Trecho selecionado =>
◆ ◆ ◆ ◆
O brevíssimo exemplo do conto brasileiro estende-se à poesia e ao romance numa igualdade aterradora. Os movimentos literários — desnecessários e necessários numa ambigüidade, muitas vezes, desoladora — perpetram a aglutinação de nomes e “linhas” que servem apenas para defini-los como parte de um determinado feudo literário. Assim nascem os seguidores. Patrícia Melo é seguidora de Rubem Fonseca (apenas outro bom exemplo); os novos poetas (invariavelmente preguiçosos e de pouco talento) enveredam para os haicais — como se estrepam na falsa simplicidade dessa pretensa arte! — e endeusam Paulo Leminski, um poeta que sobrevive mais pela atribulada vida que levou do que por sua titubeante poesia. Até mesmo o festejado “projeto” de Valêncio Xavier em misturar imagens e palavras — lembrem-se que tal fórmula foi explorada com sabedoria por Cortázar e Pirandello e, de maneira despretensiosa, por Ignácio de Loyola Brandão — torna-se um arremedo de si mesmo. Os exemplos da busca do novo se reproduzem com extrema facilidade. As aproximações a “ídolos” são, a muitos, incontroláveis. As tentativas espraiam-se no infinito. A reclusão e a reflexão de uma literatura são necessárias e, portanto, prementes.
◆ ◆ ◆ ◆
Atividade =>
Liste todos os escritores mencionados pelo nome no trecho sobre literatura brasileira.

Parte de um arquivo de dados
◆ ◆ ◆ ◆
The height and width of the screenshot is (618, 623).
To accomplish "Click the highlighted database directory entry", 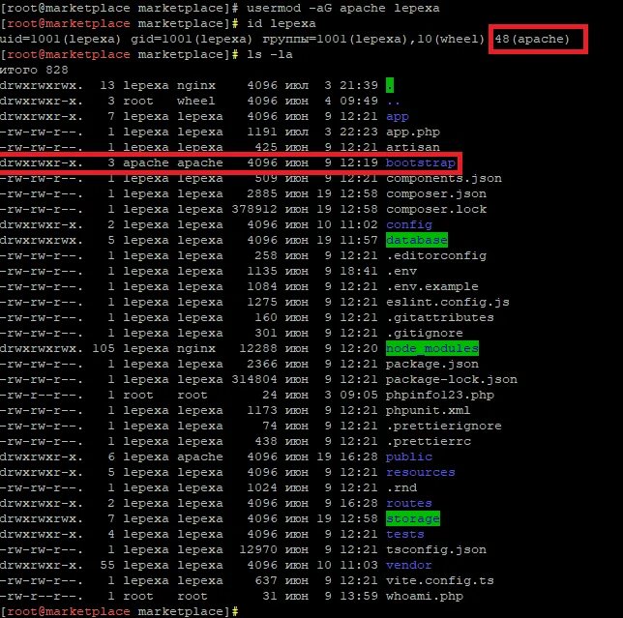I will pyautogui.click(x=416, y=240).
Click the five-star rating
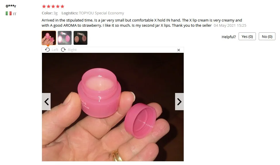 (53, 6)
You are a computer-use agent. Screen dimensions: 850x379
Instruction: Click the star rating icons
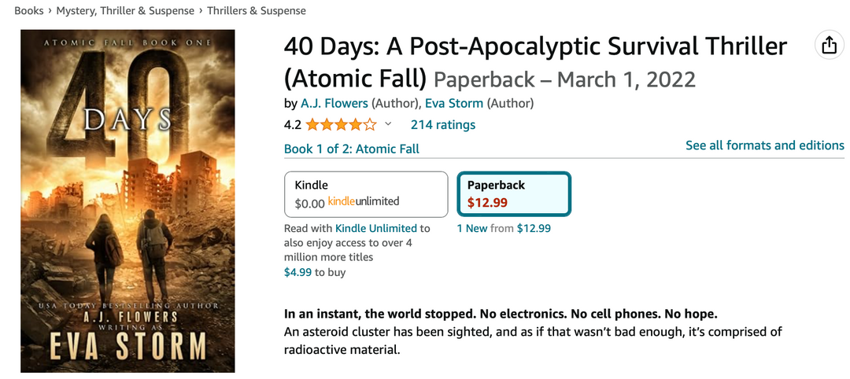(341, 124)
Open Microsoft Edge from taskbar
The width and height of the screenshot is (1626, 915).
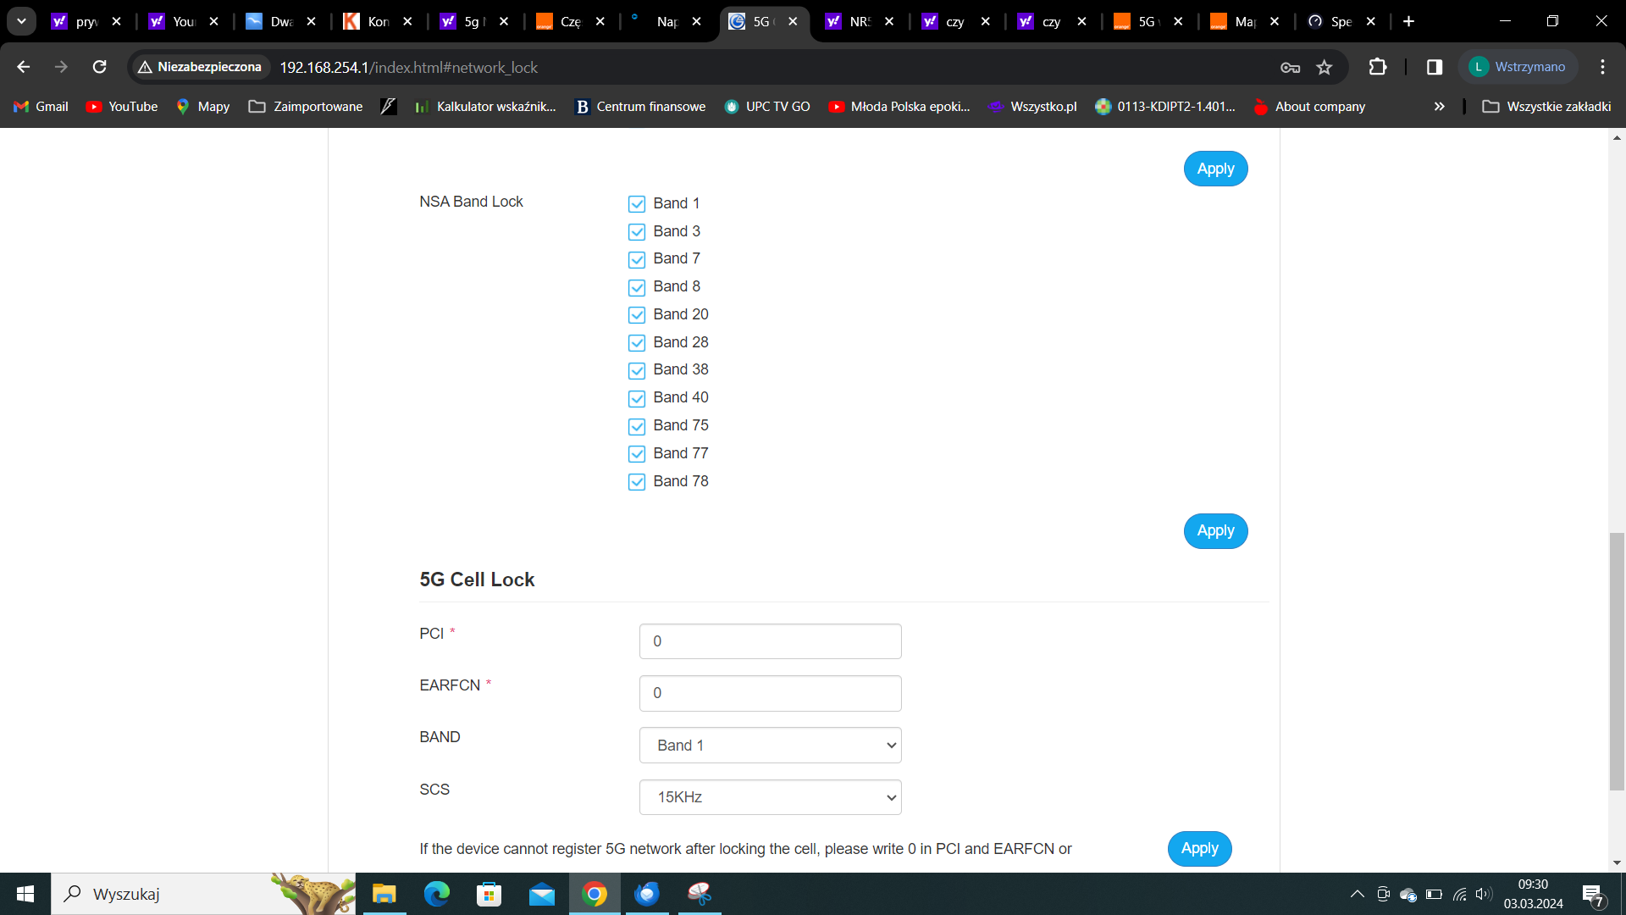(x=437, y=894)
◆ ◆ ◆ ◆
Resolução =>
Patrícia Melo, Rubem Fonseca, Paulo Leminski, Valêncio Xavier, Cortázar, Pirandello e Ignácio de Loyola Brandão.